Но это не имело значения; повесть, ужасная повесть, была сдана, нам предстояло расстаться, близилось Рождество, надо было отпраздновать. Мы брели на юг, к Трафальгарской площади, мимо Национальной портретной галереи, и, как чета с тридцатилетним стажем, стали вспоминать нашу первую встречу там — думали ли мы, что это будет одноразовый роман, могли ли предположить, во что это выльется? Потом двинулись обратно, к ресторану «Шикиз», и удалось туда попасть без предварительной записи. Пить я опасалась. Надо было вернуться домой, собрать вещи, успеть на Ливерпуль-стрит к пятичасовому поезду, выйти из роли тайного государственного агента и сделаться почтительной дочерью, поднимающейся по служебной лестнице в Министерстве здравоохранения и социального обеспечения.

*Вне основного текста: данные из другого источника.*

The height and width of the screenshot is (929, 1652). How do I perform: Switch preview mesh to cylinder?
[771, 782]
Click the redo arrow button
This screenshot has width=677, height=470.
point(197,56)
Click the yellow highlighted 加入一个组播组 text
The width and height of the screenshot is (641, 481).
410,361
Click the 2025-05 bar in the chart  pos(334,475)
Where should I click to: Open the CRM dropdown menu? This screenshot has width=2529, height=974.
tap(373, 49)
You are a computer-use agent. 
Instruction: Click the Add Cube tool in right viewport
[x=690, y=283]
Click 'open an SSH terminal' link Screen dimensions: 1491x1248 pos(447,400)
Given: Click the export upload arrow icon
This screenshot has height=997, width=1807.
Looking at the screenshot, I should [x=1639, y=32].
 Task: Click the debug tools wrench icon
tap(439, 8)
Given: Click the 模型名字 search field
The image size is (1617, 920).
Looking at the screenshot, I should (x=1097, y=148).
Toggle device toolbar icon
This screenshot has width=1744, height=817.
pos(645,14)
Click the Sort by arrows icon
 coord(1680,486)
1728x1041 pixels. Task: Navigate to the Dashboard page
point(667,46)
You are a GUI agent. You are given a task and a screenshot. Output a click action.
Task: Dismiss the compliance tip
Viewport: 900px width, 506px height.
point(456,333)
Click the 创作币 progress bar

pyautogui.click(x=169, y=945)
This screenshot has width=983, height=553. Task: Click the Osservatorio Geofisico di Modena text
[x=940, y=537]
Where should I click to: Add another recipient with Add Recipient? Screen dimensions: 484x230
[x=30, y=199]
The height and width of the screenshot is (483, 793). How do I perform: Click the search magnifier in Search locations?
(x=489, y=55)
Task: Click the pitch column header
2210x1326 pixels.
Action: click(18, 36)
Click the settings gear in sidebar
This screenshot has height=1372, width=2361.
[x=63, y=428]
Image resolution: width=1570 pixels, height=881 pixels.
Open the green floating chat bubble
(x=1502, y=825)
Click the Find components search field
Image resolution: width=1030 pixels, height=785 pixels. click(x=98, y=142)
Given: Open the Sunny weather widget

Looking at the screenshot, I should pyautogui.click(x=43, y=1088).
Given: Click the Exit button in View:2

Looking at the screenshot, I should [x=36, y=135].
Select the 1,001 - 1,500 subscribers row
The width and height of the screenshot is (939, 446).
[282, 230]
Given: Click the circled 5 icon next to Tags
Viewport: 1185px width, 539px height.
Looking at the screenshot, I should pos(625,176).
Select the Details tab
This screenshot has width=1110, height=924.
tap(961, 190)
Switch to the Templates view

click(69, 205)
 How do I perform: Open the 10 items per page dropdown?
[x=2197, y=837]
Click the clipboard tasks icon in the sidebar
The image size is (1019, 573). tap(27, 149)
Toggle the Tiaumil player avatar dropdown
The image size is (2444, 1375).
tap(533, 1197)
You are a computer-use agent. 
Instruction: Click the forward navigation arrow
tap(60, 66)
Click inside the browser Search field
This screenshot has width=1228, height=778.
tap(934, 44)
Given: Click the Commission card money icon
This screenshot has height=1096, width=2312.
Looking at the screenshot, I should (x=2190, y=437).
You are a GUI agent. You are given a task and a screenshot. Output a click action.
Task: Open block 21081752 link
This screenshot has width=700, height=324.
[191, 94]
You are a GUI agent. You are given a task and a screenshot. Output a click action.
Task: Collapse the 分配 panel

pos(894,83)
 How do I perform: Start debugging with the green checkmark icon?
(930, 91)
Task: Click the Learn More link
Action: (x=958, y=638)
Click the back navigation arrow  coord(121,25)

Но задолго до камбалы появилось ведерко со льдом, за ним — бутылка шампанского (и была выпита), и до того, как принесли вторую, Том взял меня за руку через стол и сказал, что хочет сказать мне кое-что по секрету, и хотя ему жаль огорчать меня перед расставанием, он не сможет уснуть, если не скажет. Секрет такой. У него нет идеи следующего романа, даже намека на идею, и он сомневается, что вообще когда-нибудь будет. «С равнин и болот Сомерсета» — в разговорах мы сократили ее до «Болот» — была случайной удачей, он набрел на идею, когда думал, что пишет рассказ о чем-то другом. А на днях, проходя мимо Брайтонского павильона, вдруг вспомнил не к месту из Спенсера: «В порфире и мраморе сохранит» — Спенсер в Риме, размышляет о его прошлом [32]. Но, может, это будет не обязательно Рим. Том вдруг начал обдумывать статью об отношении поэзии к городу, городу на протяжении веков. Казалось бы, ученые сочинения для него — дело прошлое; работа над диссертацией временами приводила его в отчаяние. Однако ностальгия подкрадывалась — ностальгия по тихой добросовестности ученых изысканий, по строгому их этикету и, самое главное, — по красоте спенсеровских стихов. Он так хорошо их чувствовал — их теплоту под формальной правильностью, — в этом мире он мог бы жить. Идея статьи была оригинальной и смелой, статья захватывала разные дисциплины, он увлекся. Геология, городская планировка, археология. Редактор одного специализированного журнала с радостью взял бы у него любую работу. А два дня назад Том вдруг задумался о преподавании — он услышал, что есть вакансия в Бристольском университете. Магистерская диссертация по международным отношениям была уходом в сторону. Писательство, возможно, тоже. Его будущее — преподавание и научная работа. Каким самозванцем он чувствовал себя сейчас на Бедфорд-сквер, как скован был в разговоре. Вполне вероятно, что он никогда больше не сумеет написать повесть и даже рассказ. Мог ли он признаться в этом Машлеру, самому уважаемому в городе издателю художественной литературы?